MIT Makes Steel with Electricity

Boston Metal, an MIT spinout, is ready to commercialize a new steelmaking method that can potentially clean up steel’s dirty processes.

Typically, making steel involves mining iron ore, reducing it in a blast furnace with the addition of coal, then using an oxygen furnace to burn off excess carbon and other impurities. Steel production accounts for 7-9% of greenhouse gas emissions globally.

Boston Metal is set on cleaning up steelmaking by using an electrochemical process called molten oxide electrolysis (MOE) to eliminate many steps in the current process. Its sole byproduct is a release of oxygen. MOE is already used to recover high-value metals from mining waste at its Brazilian subsidiary, Boston Metal do Brasil. That helps Boston Metal’s team deploy its technology at a commercial scale and to create key partnerships with mining operators. A prototype MOE reactor to produce green steel is at company headquarters in Woburn, Massachusetts.

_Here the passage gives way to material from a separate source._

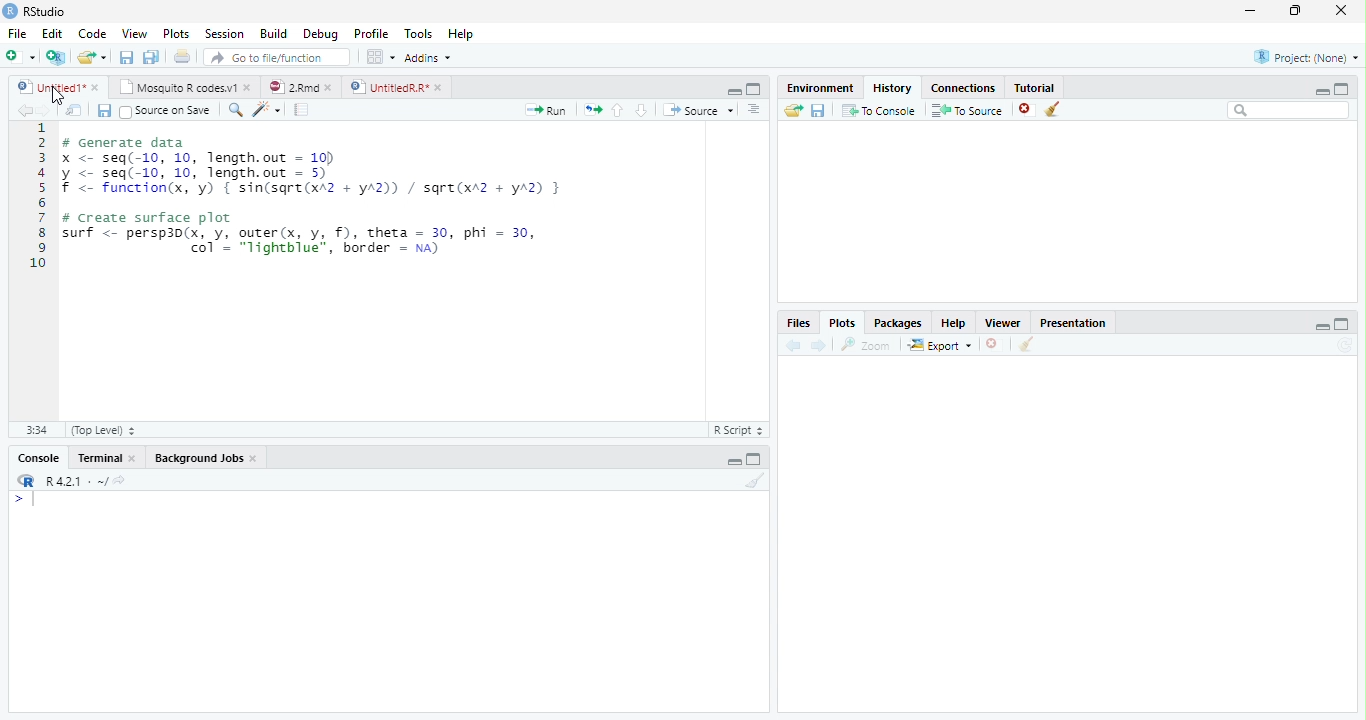  What do you see at coordinates (697, 109) in the screenshot?
I see `Source` at bounding box center [697, 109].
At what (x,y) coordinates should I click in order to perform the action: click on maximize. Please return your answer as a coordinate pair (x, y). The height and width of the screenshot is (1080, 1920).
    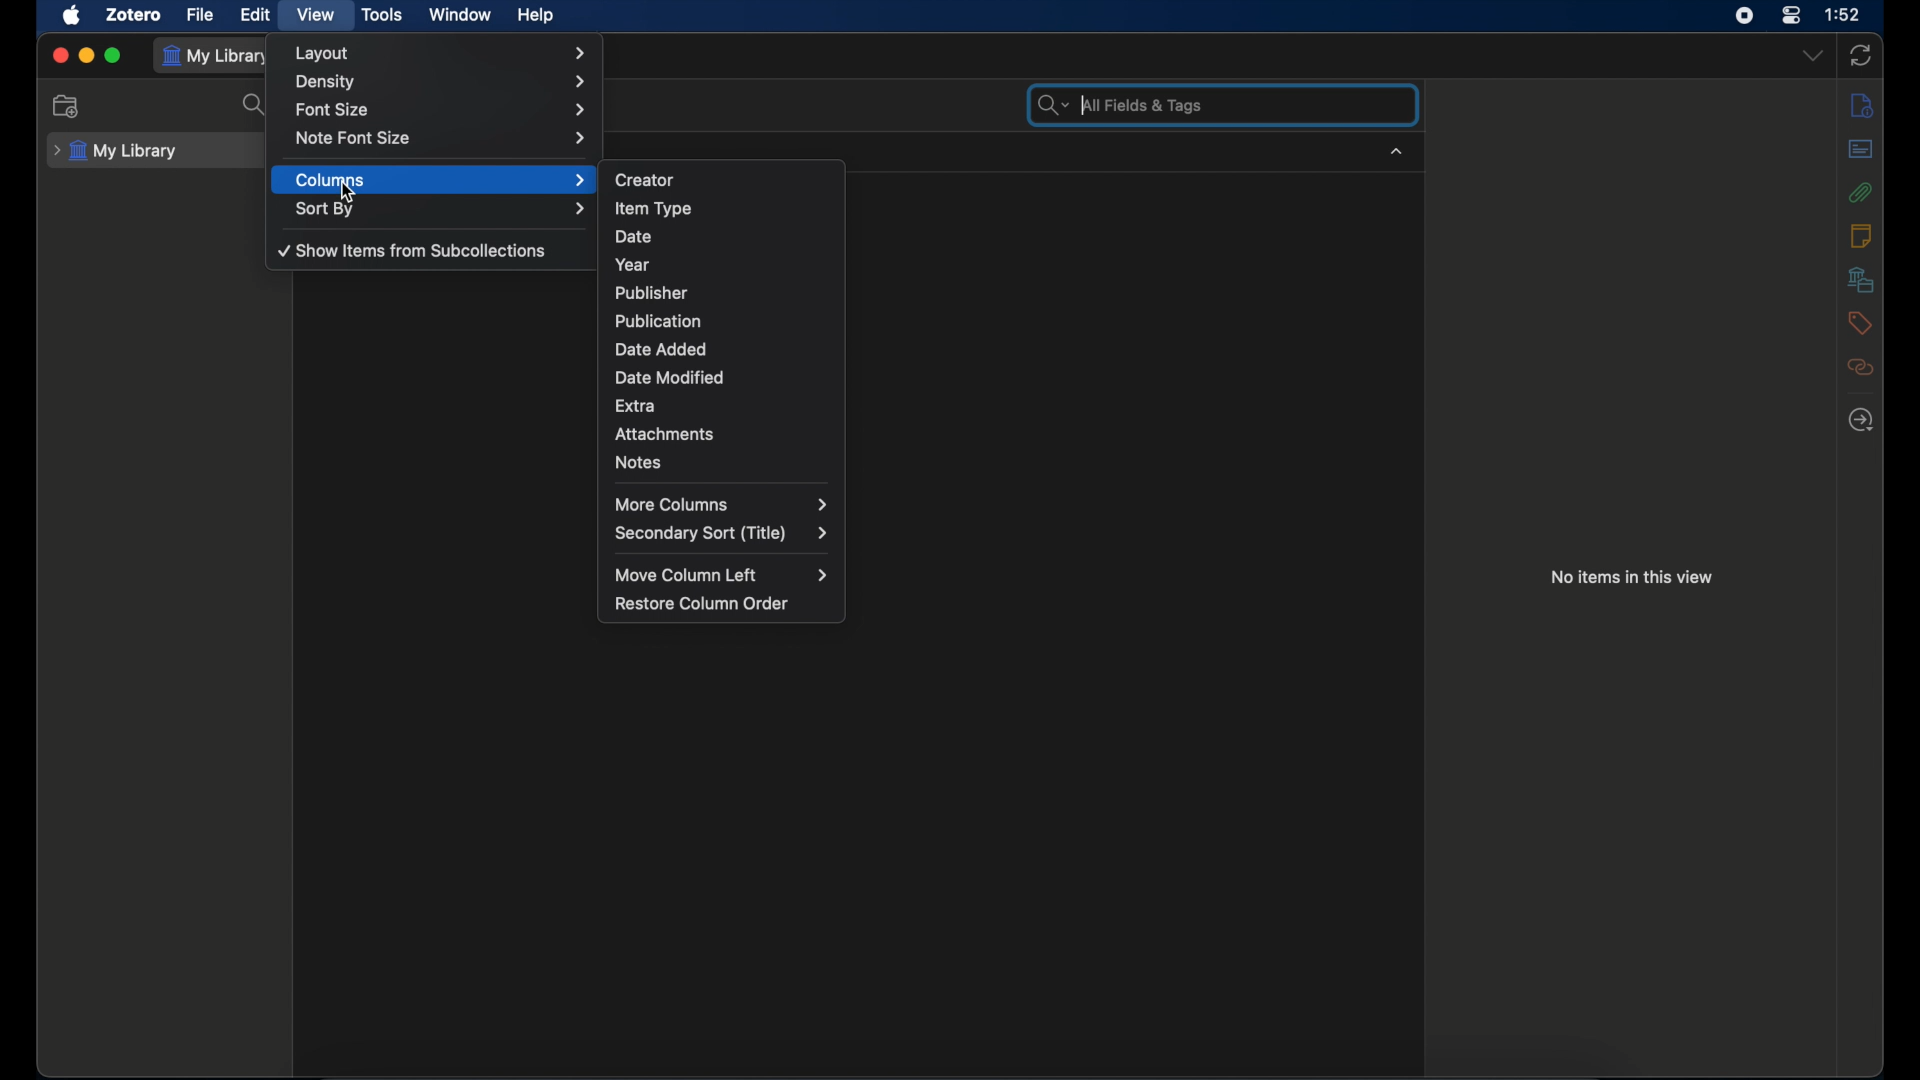
    Looking at the image, I should click on (114, 56).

A previous grant from NASA to explore ways to produce oxygen for future lunar bases prompted MIT to explore the idea of sending an electric current through iron oxide rock on the moon’s surface, using rock from an old asteroid in Arizona for their experiments. The reaction produced oxygen, with metal as a byproduct. After Boston Metal’s team published a 2013 paper in Nature describing the MOE platform, the project went from a small lab experiment to produce a few grams, then on to a company that can produce hundreds of kilograms, and soon, tons of metal. Steelmakers would license Boston Metal’s technology and deploy as many cells as needed to reach their production targets.

There’s excitement because everyone needs a solution capable of decarbonizing the metal industry. Boston Metal’s steel decarbonization technology is slated to reach commercial scale in 2026, though its Brazil plant is already introducing the industry to MOE. The Brazilian plant runs on 100 percent renewable energy.